Un troisième type de lapidaires commençait cependant à apparaître à l'époque alexandrine : le lapidaire glyptique. Ces lapidaires, d'origine égyptienne et très rares dans la littérature occidentale ne se soucient guère de la matière dont est faite la gemme mais simplement de l'image gravée en elle à laquelle on attribue toute sa valeur magique et mystique. Il faut rappeler que les Egyptiens furent les grands maîtres dans l'art des pierres gravées à laquelle ils conféraient des pouvoirs mystérieux. Cette tradition s'est conservée à Alexandrie où les pierres gnostiques, pierres sur lesquelles étaient gravés des personnages mystérieux que la magie dotait de pouvoirs occultes, furent particulièrement appréciées. Les silhouettes, gravées en intaille (= en creux ) comme des sceaux, pouvaient être des signes astrologiques, cabalistiques, chrétiens. Tout était bon pour conférer à une pierre une qualité talismanique et pour apporter le réconfort au croyant.

LAPIDAIRES ARABES

La série des lapidaires arabes commence au 8ème siècle avec "le Livre des pierres" de Jabir Ben Hayyan. Mais du point de vue scientifique on considère comme plus importants ceux écrits au 12ème siècle par Ibn Mansur qui classe les pierres selon leur poids spécifique et leur dureté et décrit leurs variétés et leur lieu de provenance. Un autre lapidaire fameux est "Fleur de pensées sur les pierres précieuses" écrit en 1242 par un marchand arabe du nom de Ahmed Ben Jussuf Al Teifash. Cet ouvrage constitue un traité très intéressant sur les pierres précieuses on y trouve notamment pour la première fois en Occident, indication de leur prix sur les marchés du Moyen-Orient.

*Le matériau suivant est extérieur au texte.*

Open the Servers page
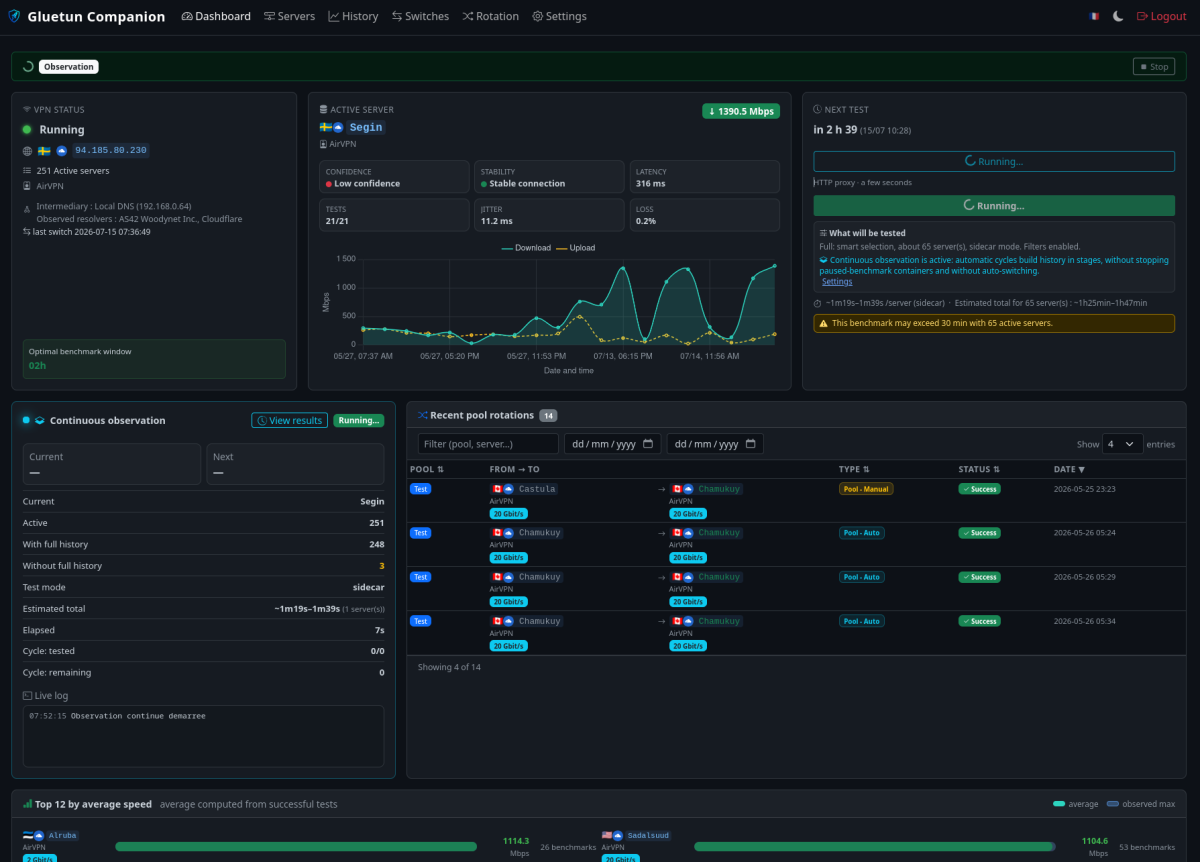1200x862 pixels. tap(289, 16)
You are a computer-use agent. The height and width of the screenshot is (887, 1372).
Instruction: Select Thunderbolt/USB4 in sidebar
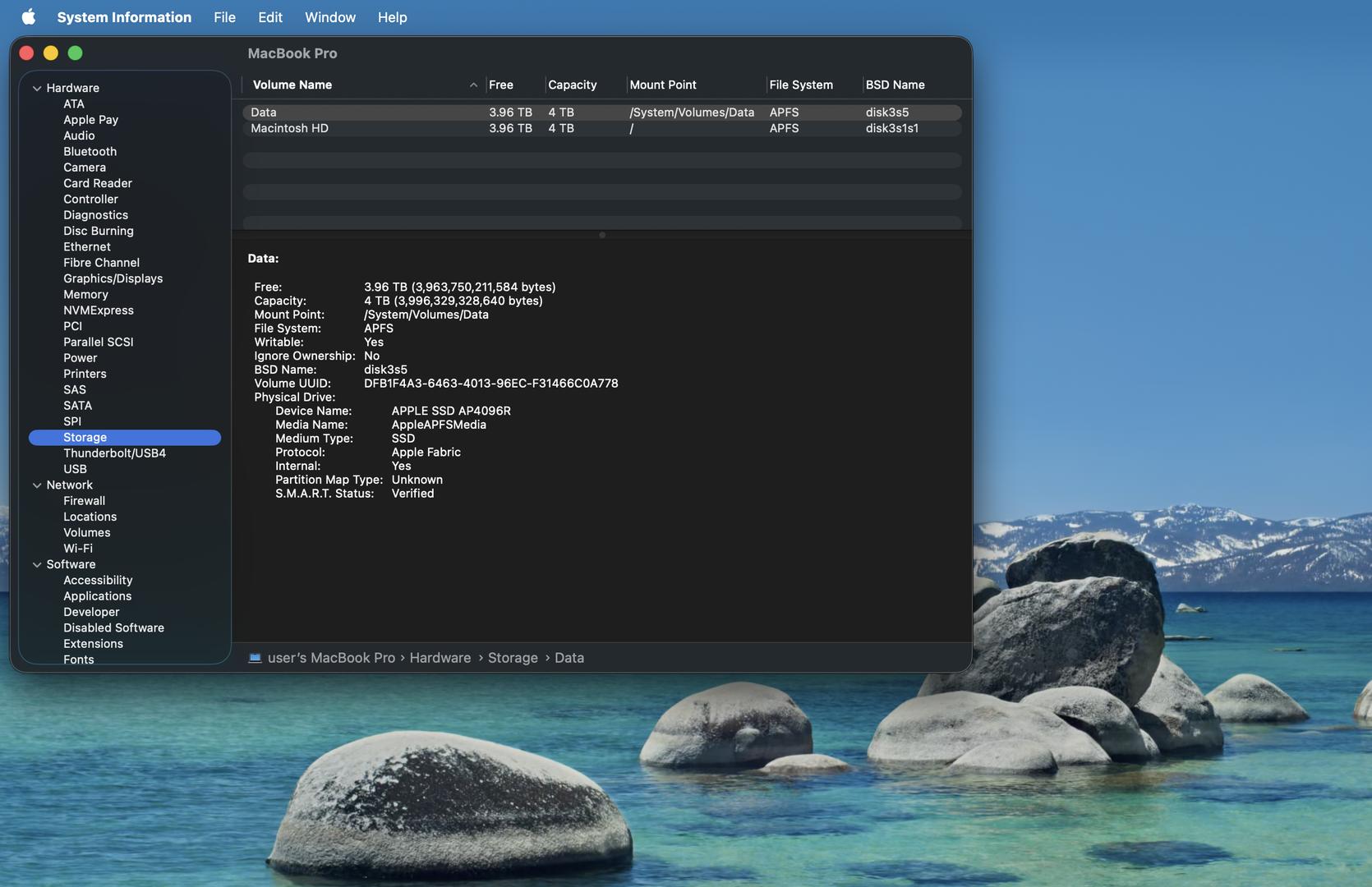coord(114,453)
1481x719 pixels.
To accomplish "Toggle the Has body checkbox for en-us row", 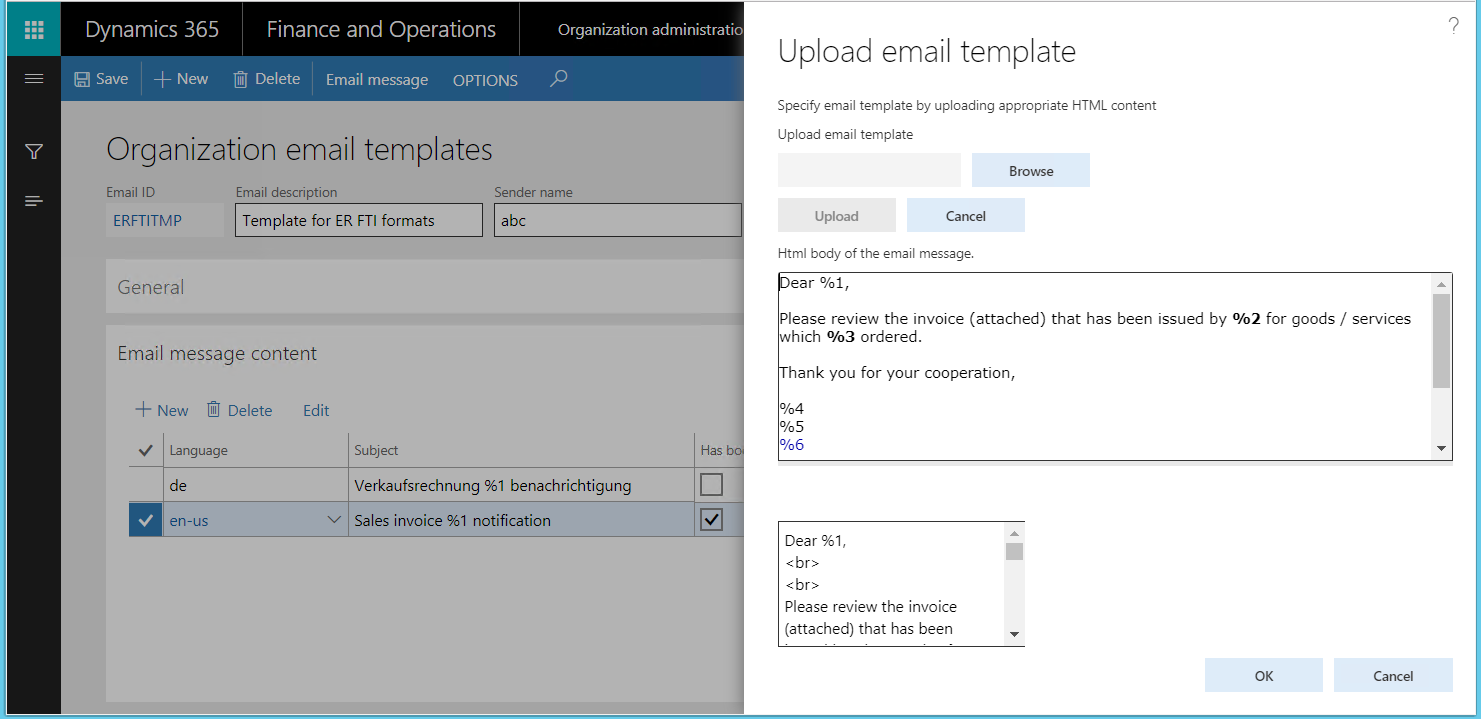I will pyautogui.click(x=712, y=519).
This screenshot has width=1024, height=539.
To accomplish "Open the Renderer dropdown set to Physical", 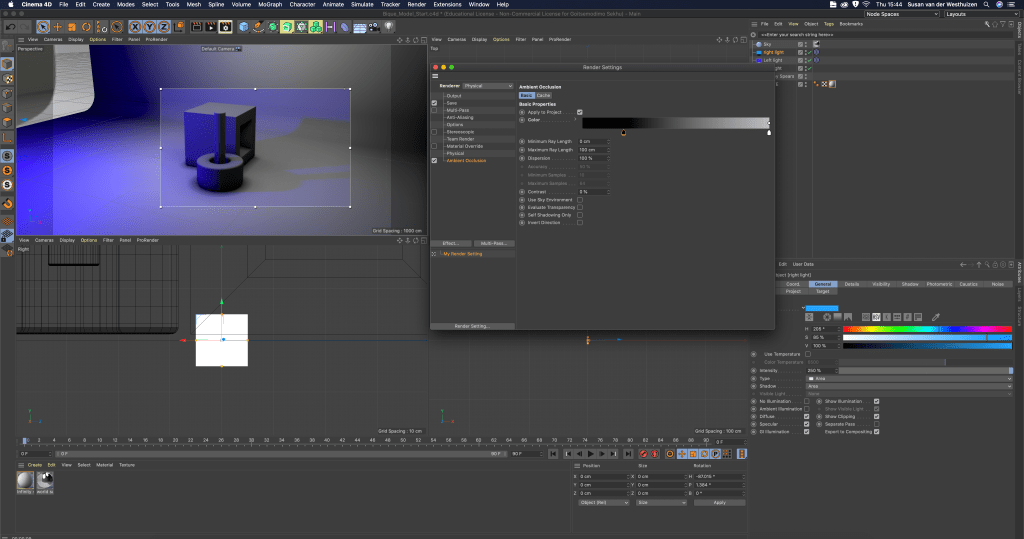I will (488, 86).
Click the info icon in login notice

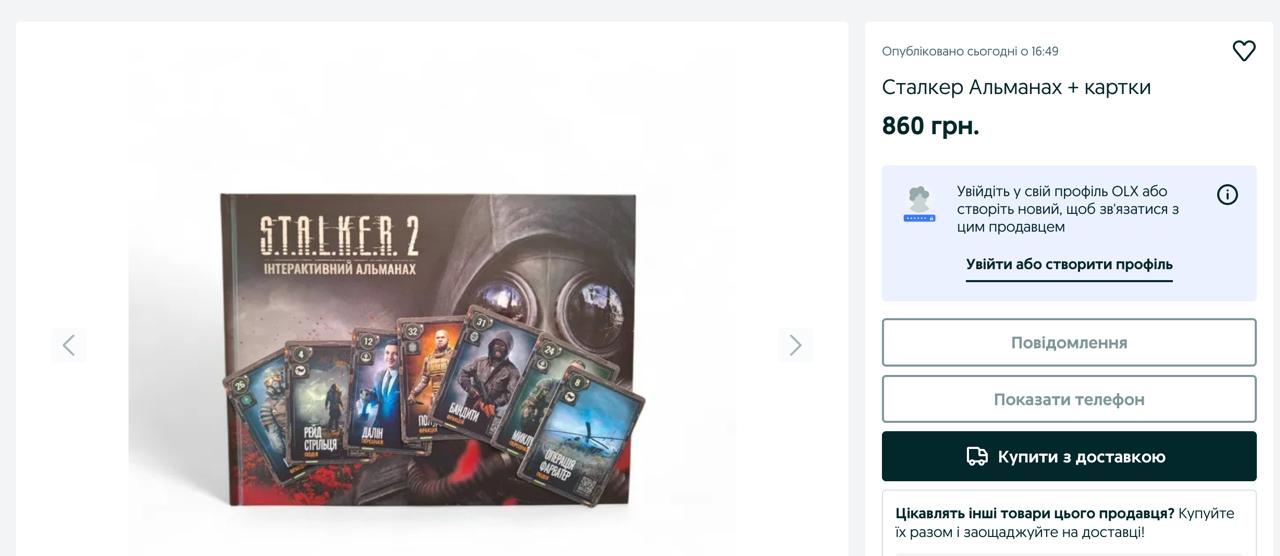coord(1227,195)
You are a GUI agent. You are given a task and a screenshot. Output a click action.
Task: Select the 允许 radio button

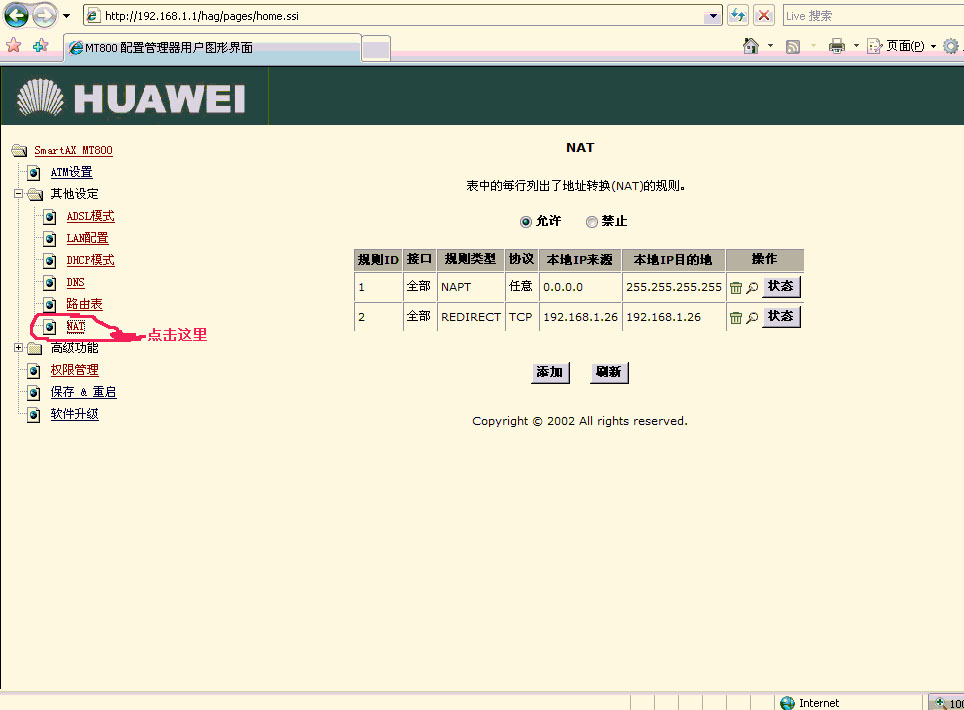[526, 222]
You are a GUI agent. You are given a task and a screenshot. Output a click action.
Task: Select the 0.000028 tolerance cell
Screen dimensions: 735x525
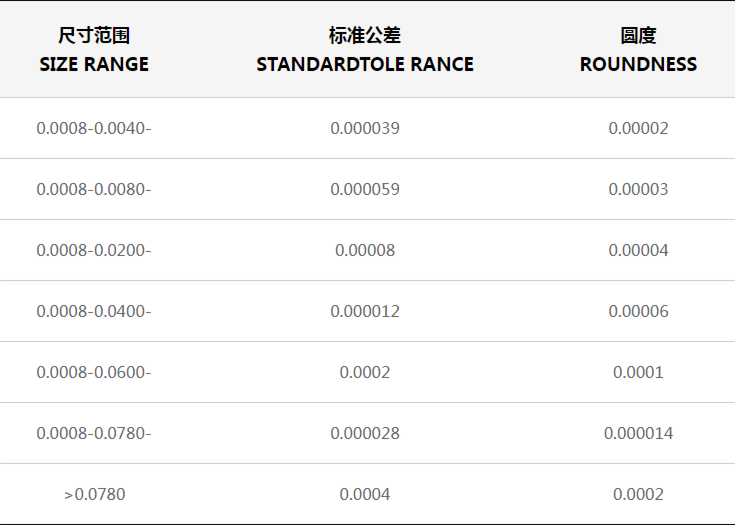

Les pierres proposées sur ces marchés et classées selon le barème des prix de l'époque étaient le rubis, l'émeraude, le diamant, la topaze, le spinelle, le saphir, le zircon, le corindon jaune, le béryl, la turquoise et le grenat almandin.

LAPIDAIRES MÉDIÉVAUX

La période connue sous le nom de Moyen Age a constitué le prolongement fidèle de la période précédente et dans les lapidaires de l'époque on retrouve toute la magie et toute la philosophie scientifique de l'Antiquité. Parmi les nombreux lapidaires médiévaux, celui de Marbode, évêque de Rennes, entre 1067 et 1081, est remarquable en ce sens qu'écrit à l'origine en hexamètres latins, sa renommée fut telle qu'il sera ensuite traduit en provençal, en français, en italien, en espagnol, en irlandais, en danois et en hébreu.

Au cours de la Renaissance l'interprétation magique non encore totalement assoupie cède peu à peu le pas à l'interprétation scientifique et c'est l'avènement de la minéralogie moderne.